BY TESLIM SHITTA-BEY|     These are choppy times for investors in Nigeria, not only are they likely to face painful falls in the values of stock market investments, they are also likely to see significant diminution in the value of all other types of investments. Why? It’s the economy, simple. Already the government’s budget benchmark price of oil has been kicked in the gut with oil prices ranging from as low as $32 per barrel to as high as $34 per barrel in the course of the first week of the new year (this abstracts from the temporary one day spike of $39 per barrel when news broke out of a simmering diplomatic face-off between Saudi Arabia and Iran over the Saudi Arabian execution of a Shiite Islamic cleric).

Low international oil prices, therefore, suggests that the Federal Government’s fiscal budget projections for 2016 have been put under severe pressure as a major fall in anticipated revenue could lead to a widening of government’s budget deficit and a need to extend its borrowing more than it had earlier expected. This would mean the issuing of fresh rounds of treasury bills which would have to be priced at rates that would coax funds away from competitive private sector uses. In other words, the government’s fresh borrowing needs would raise short and medium term interest rates and elbow aside private sector loan demands. The flip side of this is that non-bank financial institutions listed on the stock exchange would find that they would be faced with higher finance charges in the course of the year, leading to lower after tax incomes (and inevitably lower dividends).

The troubles of quoted companies listed on the NSE would not be limited to higher financing costs. Another sore to itch would be the deteriorating availability of foreign exchange needed to import inputs. The higher naira to dollar exchange rate in unofficial markets would strain the treasuries of many of these companies and hurt their ability to produce replacement stock on a sustainable basis. What this means is that quite a large number of these companies would see gross earnings fall or at the minimum grow at significantly slower paces. What this means is that for growth investors (those that invest in companies that have prospects of strong earnings), this is going to be a very long and pitiful investment winter. For value investors (those that look for undervalued stocks), however, this might actually be a boon period as the market excessively penalizes companies for their difficult operating conditions.

The All Shares Index (ASI), for example, has already seen a New Year decline of -5.63 percent year-to-date (in other words in first week of the year) or a year –on-year decline of -7.45 percent.

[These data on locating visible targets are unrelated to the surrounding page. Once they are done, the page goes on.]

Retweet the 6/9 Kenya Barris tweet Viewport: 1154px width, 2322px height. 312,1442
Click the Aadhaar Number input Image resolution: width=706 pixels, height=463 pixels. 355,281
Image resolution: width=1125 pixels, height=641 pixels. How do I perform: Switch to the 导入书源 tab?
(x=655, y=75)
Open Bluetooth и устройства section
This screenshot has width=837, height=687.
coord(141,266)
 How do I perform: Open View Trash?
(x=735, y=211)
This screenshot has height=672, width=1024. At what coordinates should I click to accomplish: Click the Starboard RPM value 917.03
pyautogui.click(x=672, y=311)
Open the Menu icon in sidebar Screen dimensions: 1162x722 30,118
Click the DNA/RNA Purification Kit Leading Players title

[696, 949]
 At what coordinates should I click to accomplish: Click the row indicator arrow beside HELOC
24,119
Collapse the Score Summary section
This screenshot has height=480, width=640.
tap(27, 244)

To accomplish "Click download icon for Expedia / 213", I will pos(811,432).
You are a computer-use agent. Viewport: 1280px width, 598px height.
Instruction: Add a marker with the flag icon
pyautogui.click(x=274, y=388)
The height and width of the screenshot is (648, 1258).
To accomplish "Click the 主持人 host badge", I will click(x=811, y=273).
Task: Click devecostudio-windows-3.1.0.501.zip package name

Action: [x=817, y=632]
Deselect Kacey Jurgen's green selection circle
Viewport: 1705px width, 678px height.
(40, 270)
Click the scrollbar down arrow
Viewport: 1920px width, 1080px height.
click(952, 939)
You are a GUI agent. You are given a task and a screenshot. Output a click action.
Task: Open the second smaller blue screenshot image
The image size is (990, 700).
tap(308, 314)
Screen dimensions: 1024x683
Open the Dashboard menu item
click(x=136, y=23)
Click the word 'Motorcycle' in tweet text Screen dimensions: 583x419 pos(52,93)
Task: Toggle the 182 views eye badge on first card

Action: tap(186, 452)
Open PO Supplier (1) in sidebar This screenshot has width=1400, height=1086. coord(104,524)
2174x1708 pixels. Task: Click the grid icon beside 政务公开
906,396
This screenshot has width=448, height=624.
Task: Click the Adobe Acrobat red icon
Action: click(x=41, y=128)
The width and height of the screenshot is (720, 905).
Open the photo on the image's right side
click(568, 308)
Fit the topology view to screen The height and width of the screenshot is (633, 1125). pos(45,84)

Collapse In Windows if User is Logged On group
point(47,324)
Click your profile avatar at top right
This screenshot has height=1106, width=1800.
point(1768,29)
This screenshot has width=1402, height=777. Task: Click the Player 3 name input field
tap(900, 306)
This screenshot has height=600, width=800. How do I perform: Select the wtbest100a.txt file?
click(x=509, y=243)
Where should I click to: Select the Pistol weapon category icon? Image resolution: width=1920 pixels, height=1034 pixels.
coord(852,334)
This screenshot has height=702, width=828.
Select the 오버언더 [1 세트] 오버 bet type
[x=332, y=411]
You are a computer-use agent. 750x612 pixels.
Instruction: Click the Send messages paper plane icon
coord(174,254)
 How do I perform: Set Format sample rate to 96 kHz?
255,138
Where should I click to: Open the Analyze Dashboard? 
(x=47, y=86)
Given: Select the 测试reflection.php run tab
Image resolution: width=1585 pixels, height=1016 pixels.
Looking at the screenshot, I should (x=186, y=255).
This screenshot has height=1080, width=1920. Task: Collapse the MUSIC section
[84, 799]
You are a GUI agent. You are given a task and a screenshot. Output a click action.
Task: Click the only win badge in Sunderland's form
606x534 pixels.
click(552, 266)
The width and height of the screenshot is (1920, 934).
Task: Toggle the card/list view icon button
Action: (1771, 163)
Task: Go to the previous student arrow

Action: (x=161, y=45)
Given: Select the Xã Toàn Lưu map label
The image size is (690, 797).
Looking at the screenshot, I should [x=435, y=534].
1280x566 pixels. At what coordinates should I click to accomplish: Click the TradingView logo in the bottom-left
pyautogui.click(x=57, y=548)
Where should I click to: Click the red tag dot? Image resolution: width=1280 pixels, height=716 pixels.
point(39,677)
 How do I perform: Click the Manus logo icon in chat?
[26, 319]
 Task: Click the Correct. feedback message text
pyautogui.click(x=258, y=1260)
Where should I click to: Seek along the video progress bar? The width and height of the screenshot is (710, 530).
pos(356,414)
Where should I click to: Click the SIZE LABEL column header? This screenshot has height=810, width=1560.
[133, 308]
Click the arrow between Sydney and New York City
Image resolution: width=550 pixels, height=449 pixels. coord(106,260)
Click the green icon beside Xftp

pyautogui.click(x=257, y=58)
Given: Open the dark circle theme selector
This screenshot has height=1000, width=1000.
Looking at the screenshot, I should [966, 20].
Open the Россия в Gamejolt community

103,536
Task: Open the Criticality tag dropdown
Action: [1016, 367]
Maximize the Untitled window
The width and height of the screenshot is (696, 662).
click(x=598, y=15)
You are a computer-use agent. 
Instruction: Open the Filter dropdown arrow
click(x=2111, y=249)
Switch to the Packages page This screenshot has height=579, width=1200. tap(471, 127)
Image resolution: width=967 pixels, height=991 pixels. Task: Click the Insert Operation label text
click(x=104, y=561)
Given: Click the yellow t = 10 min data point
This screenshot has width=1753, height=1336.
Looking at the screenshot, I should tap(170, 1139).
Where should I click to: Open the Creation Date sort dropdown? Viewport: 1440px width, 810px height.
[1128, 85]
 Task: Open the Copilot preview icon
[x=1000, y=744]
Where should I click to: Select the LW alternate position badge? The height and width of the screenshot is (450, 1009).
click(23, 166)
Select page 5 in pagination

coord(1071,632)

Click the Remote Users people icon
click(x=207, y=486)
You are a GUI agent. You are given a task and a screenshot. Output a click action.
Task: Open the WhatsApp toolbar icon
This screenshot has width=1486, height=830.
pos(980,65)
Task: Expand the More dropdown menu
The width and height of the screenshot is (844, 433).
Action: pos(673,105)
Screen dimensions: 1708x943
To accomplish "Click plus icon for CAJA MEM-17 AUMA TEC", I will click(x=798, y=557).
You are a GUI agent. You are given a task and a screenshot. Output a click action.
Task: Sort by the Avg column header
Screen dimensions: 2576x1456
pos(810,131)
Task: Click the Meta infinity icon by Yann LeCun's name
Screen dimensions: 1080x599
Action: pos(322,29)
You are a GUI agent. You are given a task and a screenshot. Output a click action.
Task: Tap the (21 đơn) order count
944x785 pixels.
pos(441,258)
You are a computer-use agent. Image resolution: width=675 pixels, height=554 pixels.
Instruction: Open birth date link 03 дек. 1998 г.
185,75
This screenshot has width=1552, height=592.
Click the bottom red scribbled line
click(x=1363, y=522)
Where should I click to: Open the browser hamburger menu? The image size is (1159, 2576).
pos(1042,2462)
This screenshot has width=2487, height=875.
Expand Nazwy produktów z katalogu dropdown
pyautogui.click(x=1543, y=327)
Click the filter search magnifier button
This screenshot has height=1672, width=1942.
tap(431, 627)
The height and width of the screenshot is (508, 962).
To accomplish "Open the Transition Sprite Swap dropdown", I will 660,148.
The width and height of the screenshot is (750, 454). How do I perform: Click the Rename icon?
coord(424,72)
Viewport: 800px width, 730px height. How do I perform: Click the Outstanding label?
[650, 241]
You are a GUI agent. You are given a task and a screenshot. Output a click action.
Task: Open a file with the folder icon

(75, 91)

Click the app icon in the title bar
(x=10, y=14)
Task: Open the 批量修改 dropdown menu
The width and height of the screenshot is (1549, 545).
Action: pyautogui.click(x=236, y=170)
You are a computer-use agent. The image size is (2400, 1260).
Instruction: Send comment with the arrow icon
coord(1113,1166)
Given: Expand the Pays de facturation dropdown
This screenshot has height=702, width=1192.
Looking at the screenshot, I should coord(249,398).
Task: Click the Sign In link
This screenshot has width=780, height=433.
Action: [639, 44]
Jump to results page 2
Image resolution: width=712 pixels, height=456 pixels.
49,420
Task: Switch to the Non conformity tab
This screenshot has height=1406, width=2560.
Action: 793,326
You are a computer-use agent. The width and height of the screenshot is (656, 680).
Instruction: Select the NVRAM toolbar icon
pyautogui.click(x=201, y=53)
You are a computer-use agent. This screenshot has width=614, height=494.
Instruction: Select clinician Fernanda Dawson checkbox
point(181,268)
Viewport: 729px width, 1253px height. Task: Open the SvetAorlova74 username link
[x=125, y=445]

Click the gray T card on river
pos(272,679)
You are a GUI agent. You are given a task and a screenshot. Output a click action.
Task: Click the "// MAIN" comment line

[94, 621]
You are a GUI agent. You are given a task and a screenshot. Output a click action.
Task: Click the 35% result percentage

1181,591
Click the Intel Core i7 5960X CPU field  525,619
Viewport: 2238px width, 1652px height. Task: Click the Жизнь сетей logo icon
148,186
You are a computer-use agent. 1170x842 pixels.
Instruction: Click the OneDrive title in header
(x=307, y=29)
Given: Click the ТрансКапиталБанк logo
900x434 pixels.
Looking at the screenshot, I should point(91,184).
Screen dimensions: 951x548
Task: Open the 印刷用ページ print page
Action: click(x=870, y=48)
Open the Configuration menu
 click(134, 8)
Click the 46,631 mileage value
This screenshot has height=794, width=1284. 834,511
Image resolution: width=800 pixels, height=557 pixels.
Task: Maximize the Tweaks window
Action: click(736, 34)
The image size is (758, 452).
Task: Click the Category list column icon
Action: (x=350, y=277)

The weak market growth at the beginning of the year foretells the challenges that the market expects to see in the first two quarters. Even the hitherto, strong banking and finance sector is likely to be tossed by recessionary storms worsened by the removal of Commission on Turnover (COT) charges within the year and the implementation of the Federal Government’s Single Treasury Account (STA) policy which would reduce retail banking liquidity and ‘float’ incomes (incomes made from idle federal balances that should but habitually were not remitted to the central bank over long periods). Banking sector stocks are, therefore, not likely to be the pretty maidens they were in previous years.

On the other hand, stocks in the building and construction sector are potentially good buys for those not particularly interested in purchasing bargain basement stocks (stocks with market values that have temporarily been knocked down to the ground). Stocks such as Dangote Cement (current market price N 59.99 per share, p/e 14.5) and Lafarge Wapco (current market price N105, p/e 15.09) should see major value growth as the Federal Government’s capital expenditure on road construction and housing have salutary effects on these companies turnovers and after tax profits. Companies listed in the agricultural sector should also see marginal improvements in their performance as many of them have limited import requirements and are heavily reliant on local labour and commercial retail and wholesale markets companies such as Okomu Oil (current price N36.25, p/e 20.50) should therefore appear quite attractive to aggressive growth stock buyers.

Oil & gas stocks on the other hand are pariahs. Buying into the sector at the moment could prove very risky; the prospective removal of subsidy and the incessant disruptions to sales could hurt revenues and bottom lines during the course of the year. The horrible interim third quarter results of Oando for 2015 shows what could occur if industry outlook dims. The distortions in the local pricing of Premium Motor Spirit (petrol) and Dual Purpose Kerosene (DPK) have hobbled the retail business of major oil marketers. With the Federal Government breathing down their necks to supply and sell PMS at N86.50, a price they all consider only marginally profitable, the droopy faces of most petroleum marketing executives is a gritty sign of the times.

Investors are likely to have a fairly tepid year in 2016 as stock market values prove difficult to pull up against a tottering fiscal economy and shrinking consumer spending power. However since rolling over and playing dead is not a viable option for survival, investors may increasingly need to keep their eyes glued to the nation’s macroeconomic dashboard and move with speed and boldness.